* **Given instruction**
Render the entries from the line containing "The image size is (607, 288)." through the line containing "coord(26,277)", both ends included, as a Markdown table with columns headed Row and Line, one row per line, skipping blank lines. Leave the pictures out.

* **Data supplied**
- - - - - - -
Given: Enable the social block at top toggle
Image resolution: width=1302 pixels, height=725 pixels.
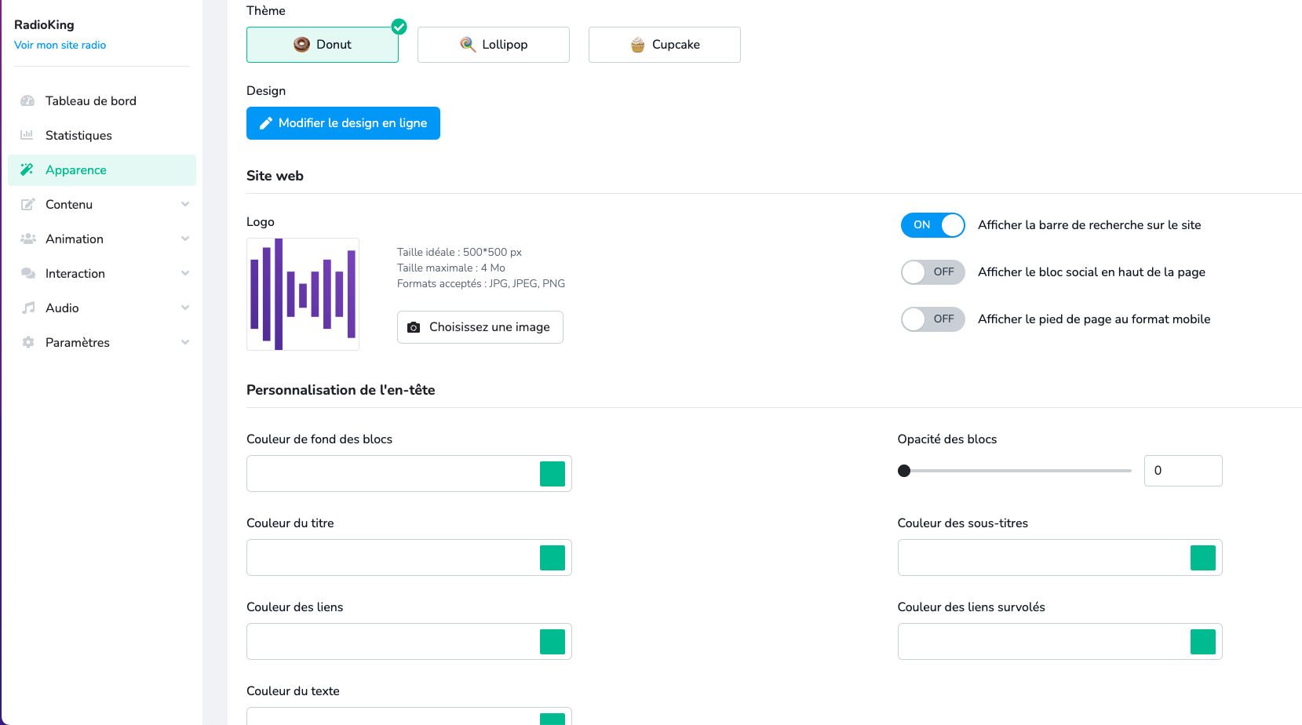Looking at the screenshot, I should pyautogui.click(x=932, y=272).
- - - - - - -
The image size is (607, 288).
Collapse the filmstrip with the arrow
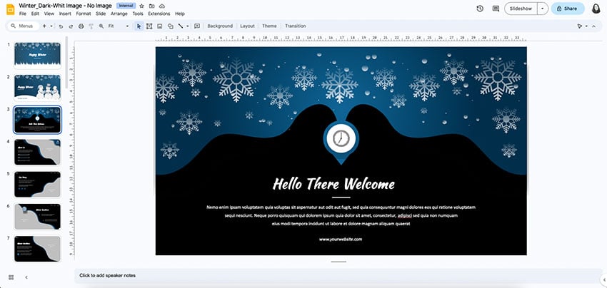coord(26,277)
- - - - - - -
* **Written solution**
| Row | Line |
|---|---|
| 1 | The image size is (607, 288). |
| 2 | Collapse the filmstrip with the arrow |
| 3 | coord(26,277) |